Wie er in Sotschi mit Handschuhen, Haube und in dicken Anorak
gehüllt bei plus sieben Grad vorbei an glitzernden Glasfassaden durch
einen Korridor von Sicherheitsleuten mit der olympischen Fackel in
der Hand lief, vermittelte UN-Generalsekretär Ban Ki-moon ein
ziemlich lächerliches Bild. Ein Boykott der Olympischen Spiele von
Politikern ist Symbolpolitik. Aber solche Gesten können Wirkung
zeigen in einem Land, in dem Meinungs- und Demonstrationsfreiheit
eingeschränkt und die Rechte von Minderheiten beschnitten sind.
Wer nach Sotschi anreist, sollte die Gelegenheit nutzen, um genau
darauf aufmerksam zu machen: Der Präsident des Österreichischen
Skiverbandes, Peter Schröcksnadel, will aber genau das bei
Sportlerinnen und Sportlern verhindern. In einem Standard-Interview
meinte er: "Ich würde keinem Sportler raten, sich politisch zu
äußern. Das ist nicht sein Thema." Interessant ist auch die
Begründung: "Dass sich ein Sportler politisch äußert, kann man nicht
verlangen. Er würde nur über eine Welt reden, die nicht seine Welt
ist." Das kommt einer Entmündigung gleich - körperliche Leistungen
dürfen sie zeigen, unsere Sportler, nur denken sollten sie nicht zu
viel!
Welche Gedanken sich Schröcksnadel über Homosexualität macht,
davon zeugt eine weitere Passage aus dem Interview: "Soweit ich weiß,
ist Homosexualität in Russland nicht verboten. Es ist nur verboten,
offensiv dafür zu werben. Ich will das nicht gutheißen. Aber mir ist
es auch lieber, es wird für Familien geworben, als es wird für
Homosexualität geworben."
Wer das Herumgestottere von ÖOC-Präsident Karl Stoss im
ZiB_2-Interview verfolgte, wer denn nun nach der Absage von Benjamin
Raich Fahnenträger werden soll, wusste schon: Daniela Iraschko-Stolz
wird es nicht.
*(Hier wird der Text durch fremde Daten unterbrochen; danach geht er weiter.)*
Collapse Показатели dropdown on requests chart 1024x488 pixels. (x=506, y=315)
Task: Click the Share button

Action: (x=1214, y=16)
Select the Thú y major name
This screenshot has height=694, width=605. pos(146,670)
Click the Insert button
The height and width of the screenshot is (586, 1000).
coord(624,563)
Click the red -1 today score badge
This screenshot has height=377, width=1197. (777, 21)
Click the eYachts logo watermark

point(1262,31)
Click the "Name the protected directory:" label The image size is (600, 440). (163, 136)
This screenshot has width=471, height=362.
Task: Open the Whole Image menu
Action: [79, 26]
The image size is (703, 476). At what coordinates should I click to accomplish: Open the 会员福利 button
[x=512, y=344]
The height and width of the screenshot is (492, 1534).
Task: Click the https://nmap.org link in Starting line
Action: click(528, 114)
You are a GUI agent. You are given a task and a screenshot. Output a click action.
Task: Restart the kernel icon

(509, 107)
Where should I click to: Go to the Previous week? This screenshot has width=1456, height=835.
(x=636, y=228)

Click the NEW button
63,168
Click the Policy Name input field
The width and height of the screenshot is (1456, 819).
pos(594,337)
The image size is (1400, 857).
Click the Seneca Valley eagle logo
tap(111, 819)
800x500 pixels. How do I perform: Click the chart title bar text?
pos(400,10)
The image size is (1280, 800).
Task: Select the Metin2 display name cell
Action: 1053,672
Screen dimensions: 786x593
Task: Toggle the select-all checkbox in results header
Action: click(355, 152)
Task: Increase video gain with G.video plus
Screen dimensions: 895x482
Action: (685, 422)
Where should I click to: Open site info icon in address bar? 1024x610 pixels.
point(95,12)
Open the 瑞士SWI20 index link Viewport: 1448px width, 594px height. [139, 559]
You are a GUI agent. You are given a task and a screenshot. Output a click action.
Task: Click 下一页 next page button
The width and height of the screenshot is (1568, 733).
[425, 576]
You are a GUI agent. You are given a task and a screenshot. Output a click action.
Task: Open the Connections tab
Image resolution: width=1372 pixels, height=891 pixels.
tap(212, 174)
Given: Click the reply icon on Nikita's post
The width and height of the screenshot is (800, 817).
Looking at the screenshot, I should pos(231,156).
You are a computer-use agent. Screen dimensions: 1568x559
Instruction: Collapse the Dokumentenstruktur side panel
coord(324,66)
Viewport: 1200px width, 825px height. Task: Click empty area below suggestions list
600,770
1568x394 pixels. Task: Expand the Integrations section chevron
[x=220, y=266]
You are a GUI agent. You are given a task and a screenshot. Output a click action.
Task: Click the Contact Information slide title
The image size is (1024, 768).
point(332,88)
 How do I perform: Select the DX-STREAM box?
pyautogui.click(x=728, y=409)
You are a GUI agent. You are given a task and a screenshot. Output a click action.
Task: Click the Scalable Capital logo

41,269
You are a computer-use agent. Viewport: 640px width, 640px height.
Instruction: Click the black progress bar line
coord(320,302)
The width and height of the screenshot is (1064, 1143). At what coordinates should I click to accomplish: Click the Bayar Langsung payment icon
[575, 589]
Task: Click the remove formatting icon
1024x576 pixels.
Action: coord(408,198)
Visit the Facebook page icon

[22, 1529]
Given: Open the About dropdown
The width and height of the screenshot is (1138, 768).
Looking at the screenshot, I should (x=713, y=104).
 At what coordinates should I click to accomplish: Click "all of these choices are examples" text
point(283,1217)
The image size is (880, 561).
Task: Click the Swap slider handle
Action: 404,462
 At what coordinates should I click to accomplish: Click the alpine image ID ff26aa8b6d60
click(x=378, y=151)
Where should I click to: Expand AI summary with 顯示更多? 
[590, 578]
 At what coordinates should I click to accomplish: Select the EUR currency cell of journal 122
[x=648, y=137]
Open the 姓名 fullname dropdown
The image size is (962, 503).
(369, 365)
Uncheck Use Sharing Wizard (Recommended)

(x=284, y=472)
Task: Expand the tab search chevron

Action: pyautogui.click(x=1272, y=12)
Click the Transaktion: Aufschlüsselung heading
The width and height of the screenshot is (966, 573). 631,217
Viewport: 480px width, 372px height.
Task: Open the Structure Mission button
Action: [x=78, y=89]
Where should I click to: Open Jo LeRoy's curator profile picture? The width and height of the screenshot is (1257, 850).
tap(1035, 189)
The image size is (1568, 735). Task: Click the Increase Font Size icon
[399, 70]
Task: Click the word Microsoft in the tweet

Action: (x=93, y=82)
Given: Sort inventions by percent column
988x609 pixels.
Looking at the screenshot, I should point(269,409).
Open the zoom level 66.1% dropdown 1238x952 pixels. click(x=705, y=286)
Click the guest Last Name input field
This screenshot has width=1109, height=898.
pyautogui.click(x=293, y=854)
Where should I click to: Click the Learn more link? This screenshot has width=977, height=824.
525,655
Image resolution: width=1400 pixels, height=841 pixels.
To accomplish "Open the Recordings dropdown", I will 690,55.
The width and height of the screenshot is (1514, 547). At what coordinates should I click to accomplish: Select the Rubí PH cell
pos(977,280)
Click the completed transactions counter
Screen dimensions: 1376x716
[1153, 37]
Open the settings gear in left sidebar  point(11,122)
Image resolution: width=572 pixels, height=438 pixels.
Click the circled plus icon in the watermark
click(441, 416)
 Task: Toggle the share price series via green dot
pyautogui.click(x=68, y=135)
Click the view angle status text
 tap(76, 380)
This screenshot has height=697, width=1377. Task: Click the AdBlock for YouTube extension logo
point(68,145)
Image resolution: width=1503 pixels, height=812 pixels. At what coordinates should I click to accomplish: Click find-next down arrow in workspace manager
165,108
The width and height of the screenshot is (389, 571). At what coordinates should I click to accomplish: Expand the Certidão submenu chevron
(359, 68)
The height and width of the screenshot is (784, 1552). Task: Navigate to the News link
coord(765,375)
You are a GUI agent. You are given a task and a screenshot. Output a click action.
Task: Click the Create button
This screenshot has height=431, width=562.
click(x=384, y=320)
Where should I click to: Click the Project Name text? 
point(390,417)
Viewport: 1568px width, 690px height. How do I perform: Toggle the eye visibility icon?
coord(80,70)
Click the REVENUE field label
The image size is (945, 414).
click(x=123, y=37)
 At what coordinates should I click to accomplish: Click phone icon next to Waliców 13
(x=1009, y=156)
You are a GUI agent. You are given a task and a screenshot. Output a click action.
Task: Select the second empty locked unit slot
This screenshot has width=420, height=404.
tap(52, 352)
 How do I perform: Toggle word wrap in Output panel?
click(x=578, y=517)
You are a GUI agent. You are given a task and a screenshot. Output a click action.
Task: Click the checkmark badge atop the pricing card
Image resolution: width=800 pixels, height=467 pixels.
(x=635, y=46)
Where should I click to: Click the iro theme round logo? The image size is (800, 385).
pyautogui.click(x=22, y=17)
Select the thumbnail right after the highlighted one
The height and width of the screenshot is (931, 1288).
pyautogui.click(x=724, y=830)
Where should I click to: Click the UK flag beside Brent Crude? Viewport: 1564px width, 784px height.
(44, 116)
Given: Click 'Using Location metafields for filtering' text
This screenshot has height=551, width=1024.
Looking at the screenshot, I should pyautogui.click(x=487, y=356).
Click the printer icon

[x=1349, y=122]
Dabei wäre die Nominierung einer Sportlerin, die zu
ihrer sexuellen Orientierung und ihrer Lebenspartnerin steht, ein
Zeichen gewesen - so wie Barack Obama bewusst die lesbische
Tennisspielerin Billie Jean King für die Olympia-Delegation nominiert
hat.
Die Welt da draußen - Mandela-Begräbnis, EU-Ministerratssitzungen,
Davos - ist nicht wichtig: Es lebe der Sport! Nur nicht anstreifen,
nur niemanden irritieren - lieber Medaillen und schöne Bilder
produzieren. Im Glanz der Spiele können sich nicht nur Sportler,
sondern auch Politiker zu Hause sonnen.